Notre Dame now seems to be ruled by its trustees. The next athletic director needs to understand that, accept it, or change it. White didn't have that sort of juice.

There will be some Golden Domers who will say White won't be missed, that his tenure, especially as it related to the football program, was uneven and error-filled. He did make mistakes, not the least of which was his belief that Notre Dame would let him do his job.

This isn't a downward move for White. Consider it a lateral move, maybe even a trade up. He gets what he no longer had at Notre Dame: the ability to make a final decision. Or put it this way: Duke's board of trustees isn't going to choose the eventual successor to Mike Krzyzewski.

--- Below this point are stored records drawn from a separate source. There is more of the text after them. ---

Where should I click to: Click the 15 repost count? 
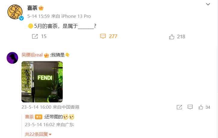pyautogui.click(x=44, y=36)
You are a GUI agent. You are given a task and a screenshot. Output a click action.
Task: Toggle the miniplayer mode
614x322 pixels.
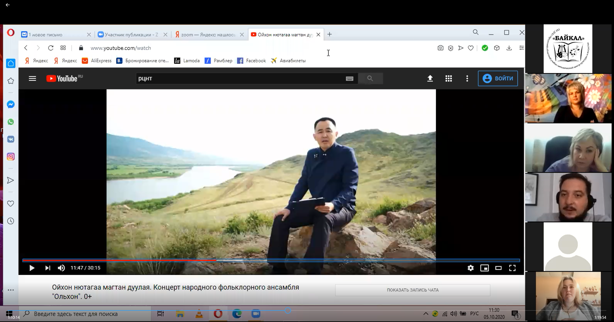pos(484,268)
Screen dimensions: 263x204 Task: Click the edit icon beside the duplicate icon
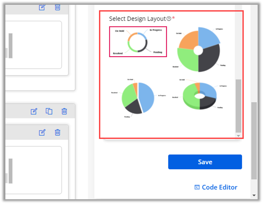pyautogui.click(x=34, y=111)
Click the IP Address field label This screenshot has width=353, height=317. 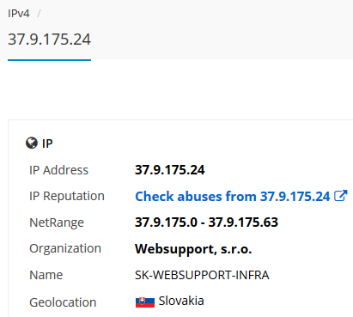click(x=58, y=170)

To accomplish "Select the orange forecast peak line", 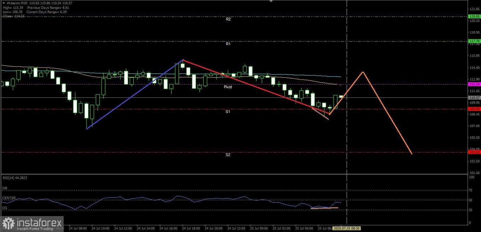I will (363, 72).
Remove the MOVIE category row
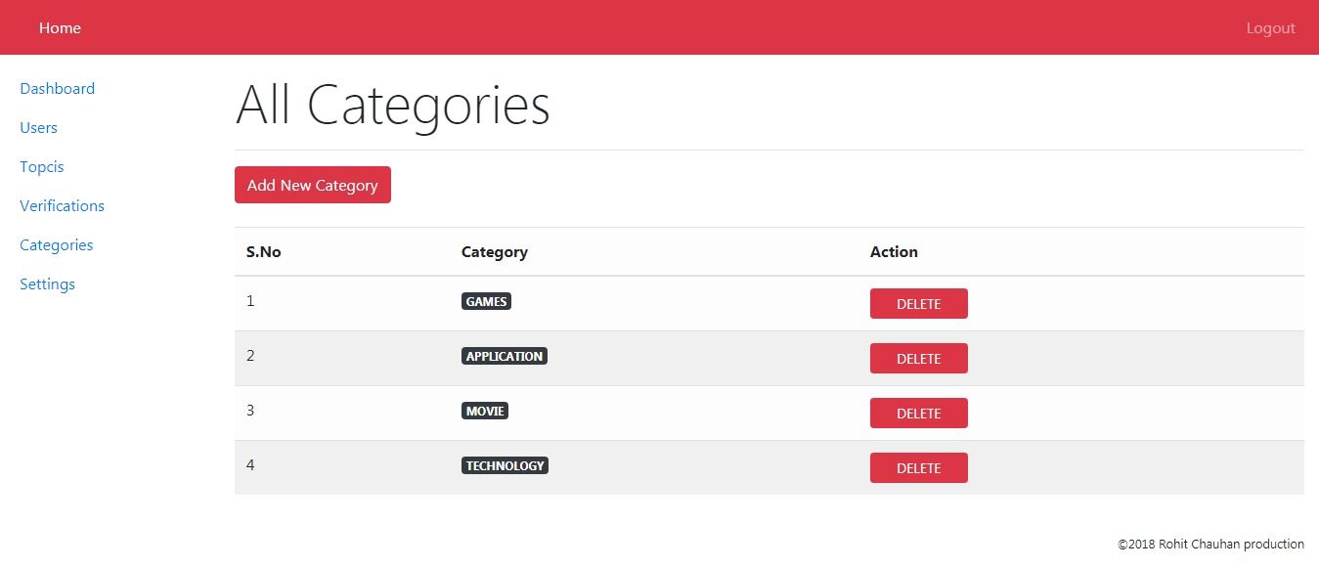Image resolution: width=1319 pixels, height=568 pixels. [918, 414]
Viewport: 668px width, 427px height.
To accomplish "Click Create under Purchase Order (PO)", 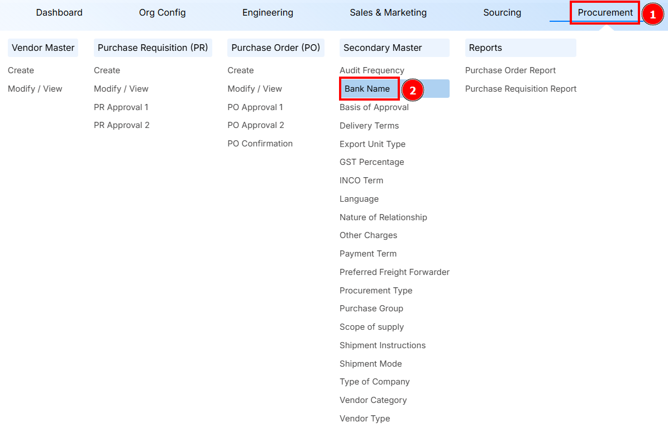I will pos(241,70).
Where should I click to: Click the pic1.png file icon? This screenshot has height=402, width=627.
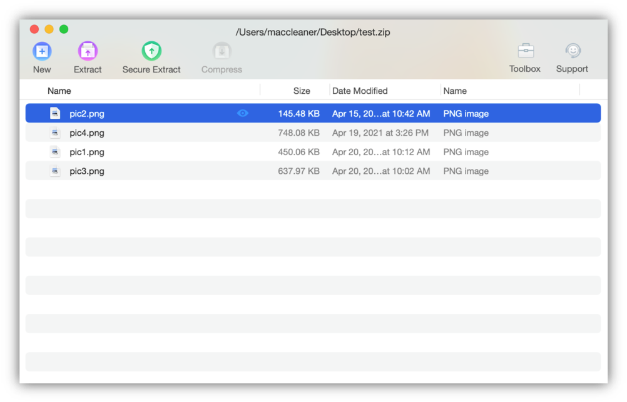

And isn't it interesting that the guy who initiated the contact on behalf of Duke was none other than Gene Corrigan, a Duke grad, former ACC commissioner and Notre Dame athletic director? Think they had an interesting chat?

I know Duke football is eligible for federal disaster relief almost every season. The Blue Devils have had three winless seasons and two one-win seasons since 2000. That's hard to do even if you're trying to stink.

But Duke has won as many football national championships as Notre Dame during the past 19 seasons: zero. It also has as many Heisman Trophy winners as Notre Dame during the past 20 seasons: zero. So, sure, Notre Dame is way ahead in style points, but Irish followers shouldn't get too smug. ND had a grand total of two more wins than Duke last year (3 versus 1) -- and one of those victories was against, ta-da, the Blue Devils.

White made the right move. I believe him when he says he's going to miss Notre Dame. It remains a singular place, with its heart and soul usually in the right place. But White won't miss the sometimes clumsy, tone-deaf politics of the administration.

In the end, an athletic director left one job for another. From Midwest to the South. From Congregation of Holy Cross to United Methodist Church. It happens.

Notre Dame will be fine. This we know. But it will never be the same.